Extreme weather exposure identification for road networks – a comparative assessment of statistical methods
Matthias Schlögl1 and Gregor Laaha21Mobility Department – Transportation Infrastructure Technologies, Austrian Institute of Technology, Vienna, 1210, Austria 2Institute of Applied Statistics and Scientific Computing, University of Natural Resources and Life Sciences, Vienna, 1190, Austria
Received: 18 Nov 2016 – Accepted for review: 04 Dec 2016 – Discussion started: 05 Dec 2016
Abstract. The assessment of road infrastructure exposure to extreme weather events is of major importance for scientists and practitioners alike.
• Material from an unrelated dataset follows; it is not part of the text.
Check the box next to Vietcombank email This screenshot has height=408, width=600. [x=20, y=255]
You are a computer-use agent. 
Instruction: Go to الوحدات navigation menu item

In this study, we compare the different extreme value approaches and fitting methods with respect to their value for assessing the exposure of transport networks to extreme precipitation and temperature impacts. Based on an Austrian data set from 25 meteorological stations representing diverse meteorological conditions, we assess the added value of partial duration series over the standardly used annual maxima series in order to give recommendations for performing extreme value statistics of meteorological hazards. Results show the merits of the robust L-moment estimation, which yielded better results than maximum likelihood estimation in 62 % of all cases. At the same time, results question the general assumption of the threshold excess approach (employing partial duration series, PDS) being superior to the block maxima approach (employing annual maxima series, AMS) due to information gain. For low return periods (non-extreme events) the PDS approach tends to overestimate return levels as compared to the AMS approach, whereas an opposite behaviour was found for high return levels (extreme events). In extreme cases, an inappropriate threshold was shown to lead to considerable biases that may outperform the possible gain of information from including additional extreme events by far. This effect was neither visible from the square-root criterion, nor from standardly used graphical diagnosis (mean residual life plot), but from a direct comparison of AMS and PDS in synoptic quantile plots. We therefore recommend performing AMS and PDS approaches simultaneously in order to select the best suited approach. This will make the analyses more robust, in cases where threshold selection and dependency introduces biases to the PDS approach, but also in cases where the AMS contains non-extreme events that may introduce similar biases. For assessing the performance of extreme events we recommend conditional performance measures that focus on rare events only in addition to standardly used unconditional indicators. The findings of the study directly address road and traffic management, but can be transferred to a range of other environmental variables including meteorological and hydrological quantities.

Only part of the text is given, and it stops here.